Bad luck can be a self-fulfilling prophecy - something those more superstitious might want to keep in mind this coming Friday.
An unlucky trinity of superstitions is set to align as a full moon falls on traditionally the unluckiest day of the week - Friday, which also happens to be the 13th.
On Friday the 13th driving a car or doing any form of cleaning is said to be unlucky, as is setting off on holiday - and don't even think about sharemarket trading.
On full moon nights, emergency rooms are said to overflow and crime rates supposedly increase. When asked for comment on full moon statistics the police refused to be drawn into the superstitious debate.
Friday and the number 13 have been seen as separately unlucky in Western culture for centuries before they came together as the ultimate bad luck day about 200 years ago.
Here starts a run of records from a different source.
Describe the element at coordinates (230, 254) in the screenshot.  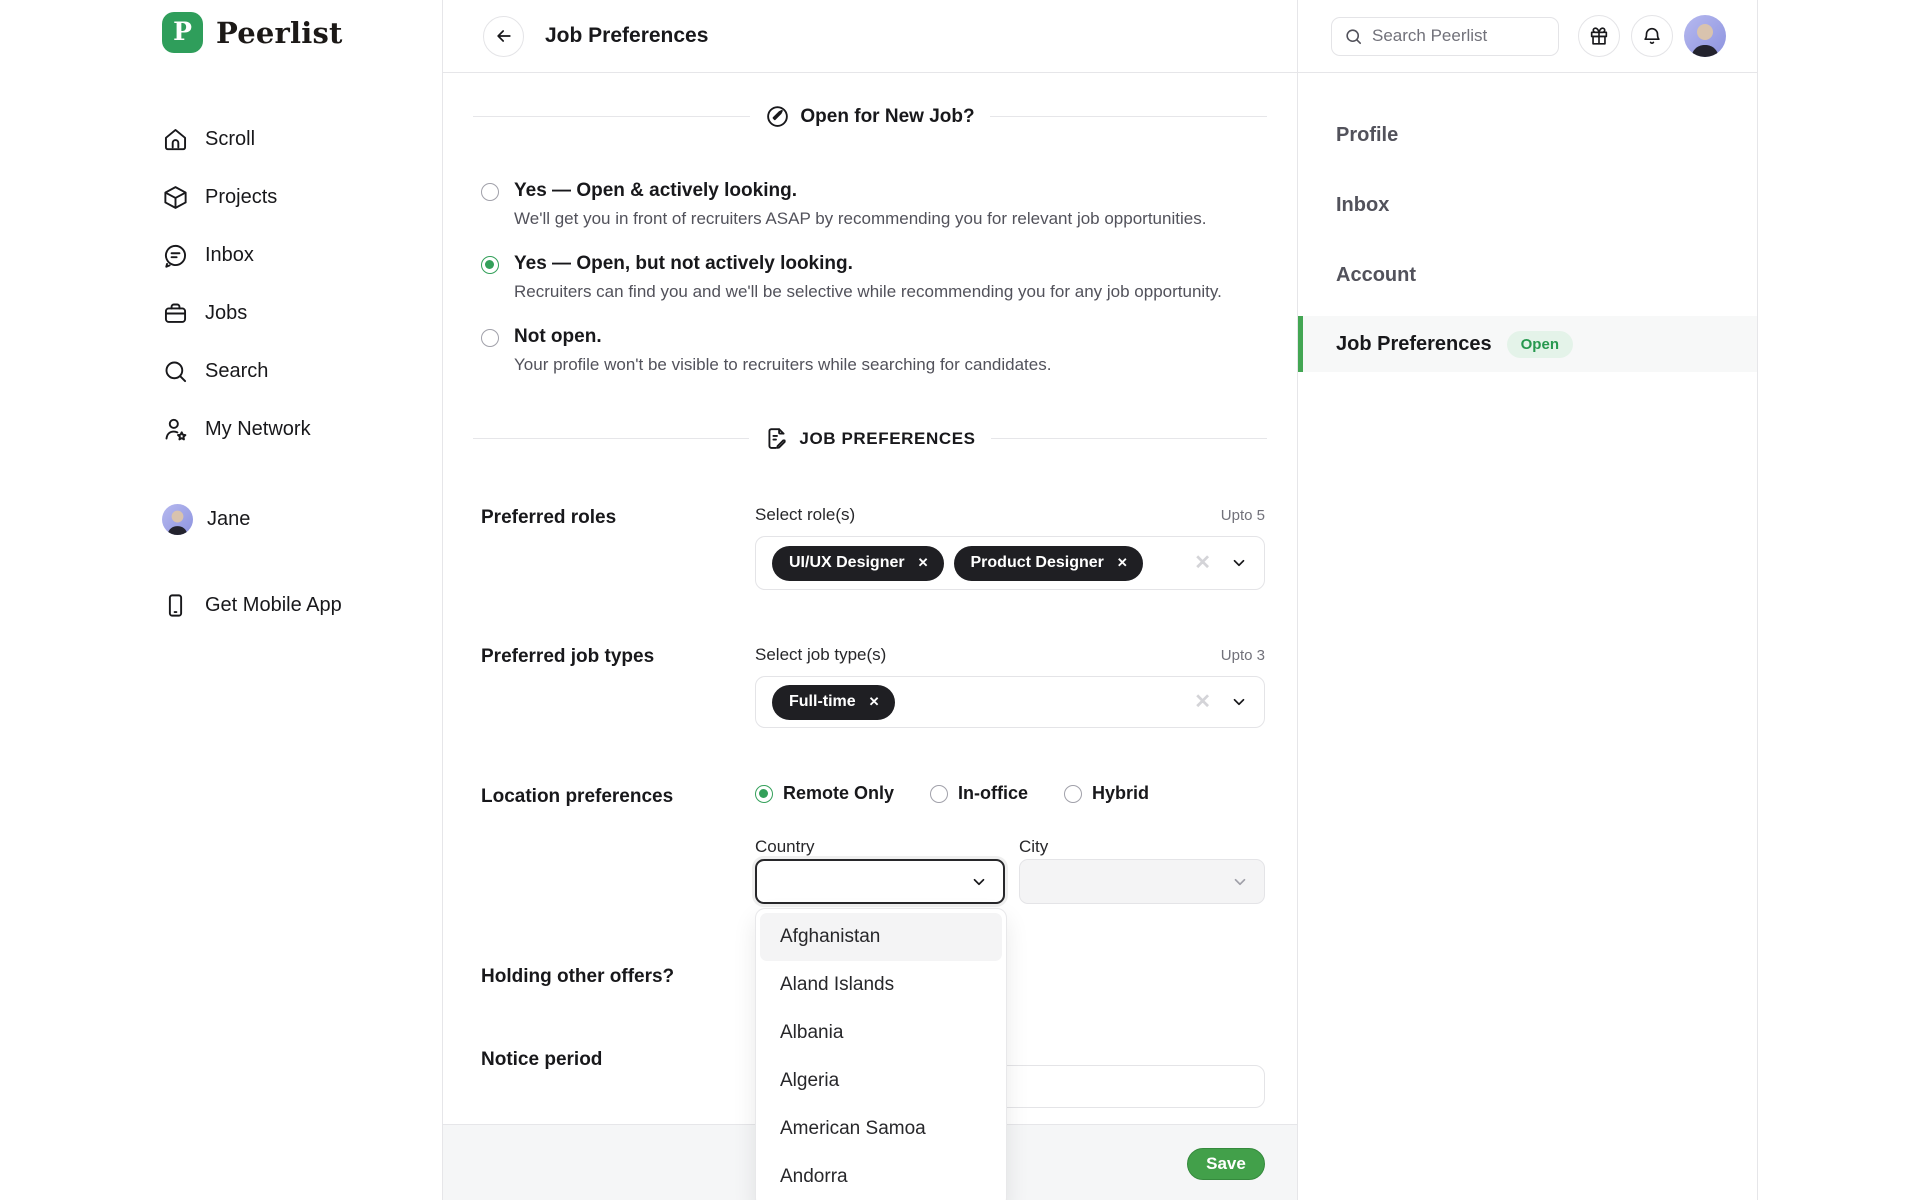
I see `sidebar-item-label: Inbox` at that location.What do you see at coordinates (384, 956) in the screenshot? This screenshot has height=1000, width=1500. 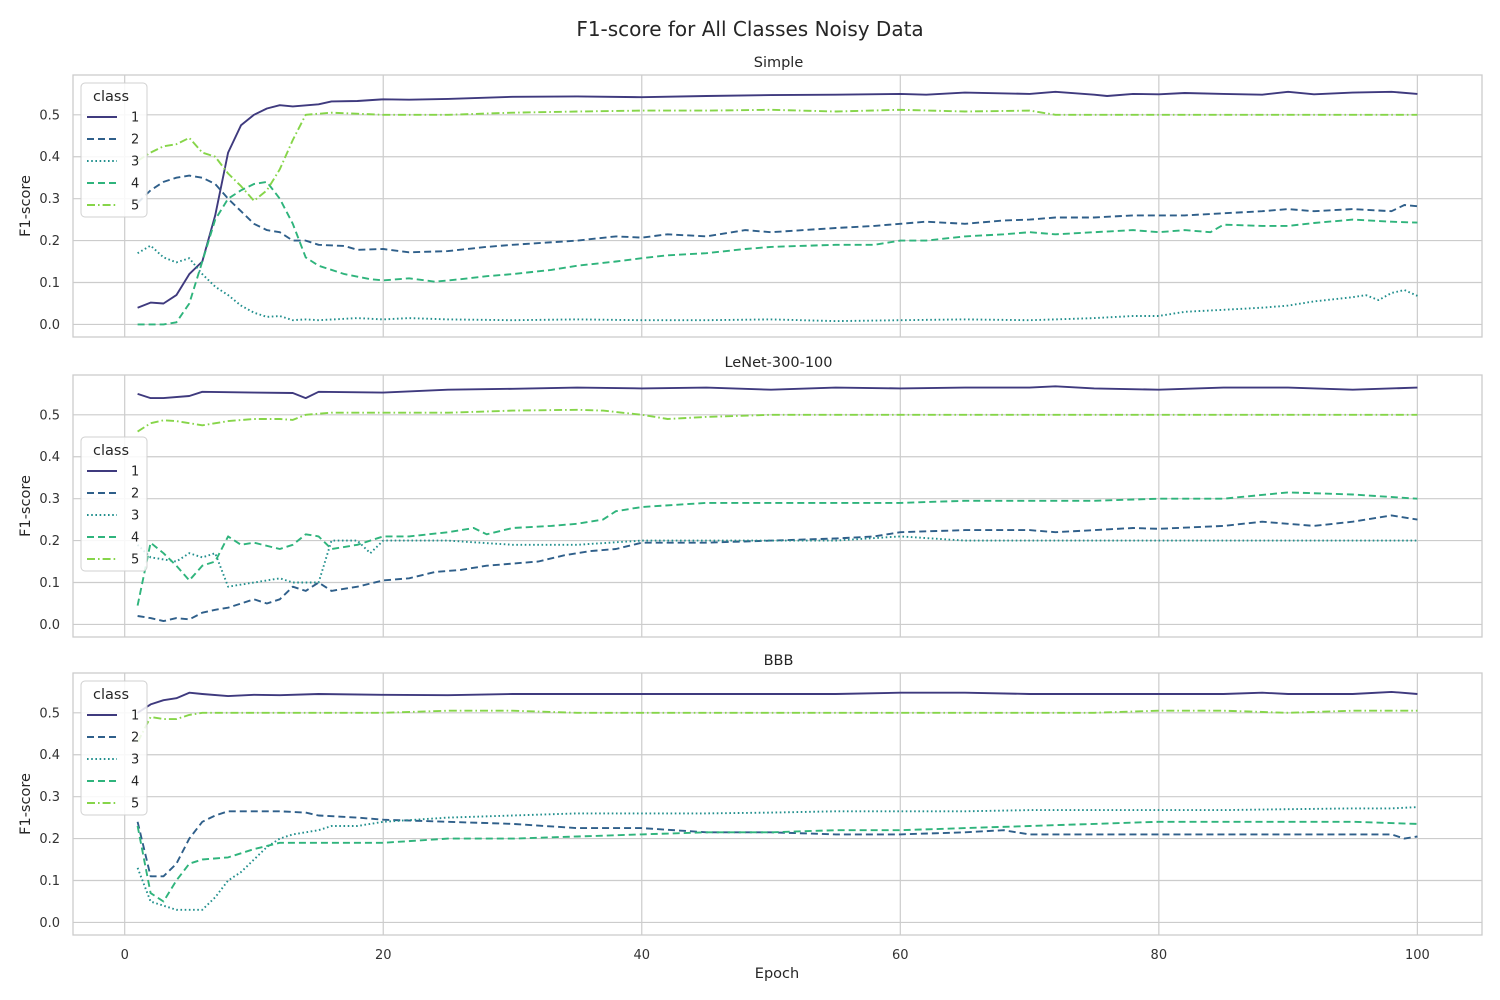 I see `x-tick-label: 20` at bounding box center [384, 956].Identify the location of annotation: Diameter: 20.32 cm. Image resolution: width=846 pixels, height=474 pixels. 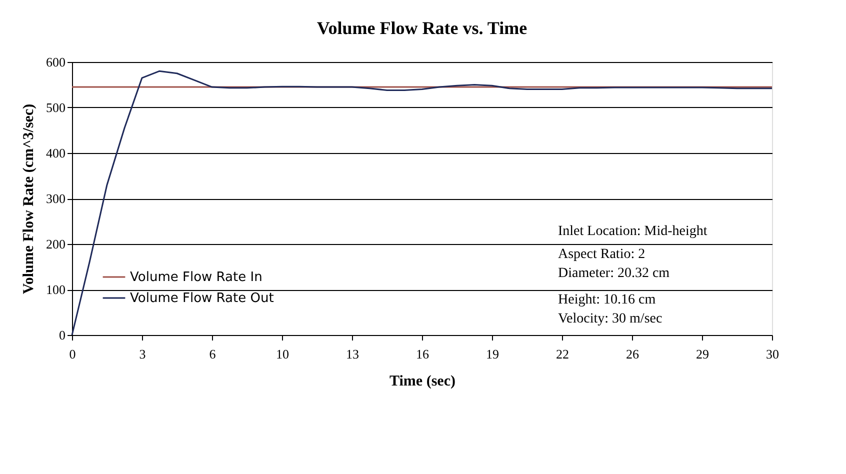
(614, 274).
Add to that the expectations of bizarre behaviour for which the full moon is often a scapegoat and this Friday could be downright terrifying for some.
It has been 14 years since a full moon and a Black Friday fell on the same day and it won't happen again until 2049.
Victoria University professor and paranormal researcher Marc Wilson said he had never seen any objective evidence that Friday the 13th meant anything more than just another day on the calender, but people seemed to have an attraction to the unknown.
"The people who are most likely to be susceptible to bad luck are those who worry about it, so it becomes a self-fulfilling prophecy because that person has been tense and anxious."
Wilson said people who engaged in superstitious activity were trying to take control of the unknown. He said the most superstitious professions were sports people, doctors, nurses and surgeons - for whom the difference between a good day and a bad day might be life and death.
A reality check from the New Zealand Sceptics' Friday the 13th guide states that no reputable scientist would say luck existed. The organisation say every time a Black Friday comes along, a fuss is made, meaning unlucky events on that day are more likely to be remembered.
Hopefully for all of us, only the wolves have a howler.